Collected data entries
+---+
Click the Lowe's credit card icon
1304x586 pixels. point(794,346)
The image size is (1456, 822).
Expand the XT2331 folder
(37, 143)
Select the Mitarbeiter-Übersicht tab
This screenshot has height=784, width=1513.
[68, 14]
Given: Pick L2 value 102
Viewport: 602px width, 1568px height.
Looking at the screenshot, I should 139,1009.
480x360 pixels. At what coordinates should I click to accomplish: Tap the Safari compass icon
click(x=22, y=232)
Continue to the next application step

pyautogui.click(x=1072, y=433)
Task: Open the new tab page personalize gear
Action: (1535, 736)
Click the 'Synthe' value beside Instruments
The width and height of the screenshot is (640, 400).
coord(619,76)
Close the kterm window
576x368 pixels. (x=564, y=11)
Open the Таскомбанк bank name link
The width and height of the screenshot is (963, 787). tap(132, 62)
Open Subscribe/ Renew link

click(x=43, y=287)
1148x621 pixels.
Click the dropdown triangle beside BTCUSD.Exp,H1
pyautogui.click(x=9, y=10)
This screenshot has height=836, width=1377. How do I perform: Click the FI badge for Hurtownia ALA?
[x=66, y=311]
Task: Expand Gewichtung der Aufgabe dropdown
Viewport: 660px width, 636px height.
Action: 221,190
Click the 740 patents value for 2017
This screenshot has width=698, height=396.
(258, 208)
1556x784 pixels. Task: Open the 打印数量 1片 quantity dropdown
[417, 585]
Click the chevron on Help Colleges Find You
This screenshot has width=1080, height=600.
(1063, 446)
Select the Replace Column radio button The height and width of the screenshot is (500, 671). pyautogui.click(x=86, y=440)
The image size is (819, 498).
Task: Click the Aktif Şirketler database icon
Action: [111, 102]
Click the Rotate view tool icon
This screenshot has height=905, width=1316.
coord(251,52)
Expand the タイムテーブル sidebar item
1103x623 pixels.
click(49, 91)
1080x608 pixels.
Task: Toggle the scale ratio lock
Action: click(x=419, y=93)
+---+
- **Your objective**
Your response should be an exact copy of all the records.

- **Task solution**
Click the Lowe's credit card icon
1304x586 pixels. point(794,346)
The image size is (1456, 822).
Expand the XT2331 folder
(37, 143)
Select the Mitarbeiter-Übersicht tab
This screenshot has height=784, width=1513.
[68, 14]
Given: Pick L2 value 102
Viewport: 602px width, 1568px height.
Looking at the screenshot, I should 139,1009.
480x360 pixels. At what coordinates should I click to accomplish: Tap the Safari compass icon
click(x=22, y=232)
Continue to the next application step

pyautogui.click(x=1072, y=433)
Task: Open the new tab page personalize gear
Action: (1535, 736)
Click the 'Synthe' value beside Instruments
The width and height of the screenshot is (640, 400).
coord(619,76)
Close the kterm window
576x368 pixels. (x=564, y=11)
Open the Таскомбанк bank name link
The width and height of the screenshot is (963, 787). tap(132, 62)
Open Subscribe/ Renew link

click(x=43, y=287)
1148x621 pixels.
Click the dropdown triangle beside BTCUSD.Exp,H1
pyautogui.click(x=9, y=10)
This screenshot has height=836, width=1377. How do I perform: Click the FI badge for Hurtownia ALA?
[x=66, y=311]
Task: Expand Gewichtung der Aufgabe dropdown
Viewport: 660px width, 636px height.
Action: 221,190
Click the 740 patents value for 2017
This screenshot has width=698, height=396.
(258, 208)
1556x784 pixels. Task: Open the 打印数量 1片 quantity dropdown
[417, 585]
Click the chevron on Help Colleges Find You
This screenshot has width=1080, height=600.
(1063, 446)
Select the Replace Column radio button The height and width of the screenshot is (500, 671). pyautogui.click(x=86, y=440)
The image size is (819, 498).
Task: Click the Aktif Şirketler database icon
Action: [111, 102]
Click the Rotate view tool icon
This screenshot has height=905, width=1316.
coord(251,52)
Expand the タイムテーブル sidebar item
1103x623 pixels.
click(49, 91)
1080x608 pixels.
Task: Toggle the scale ratio lock
Action: click(x=419, y=93)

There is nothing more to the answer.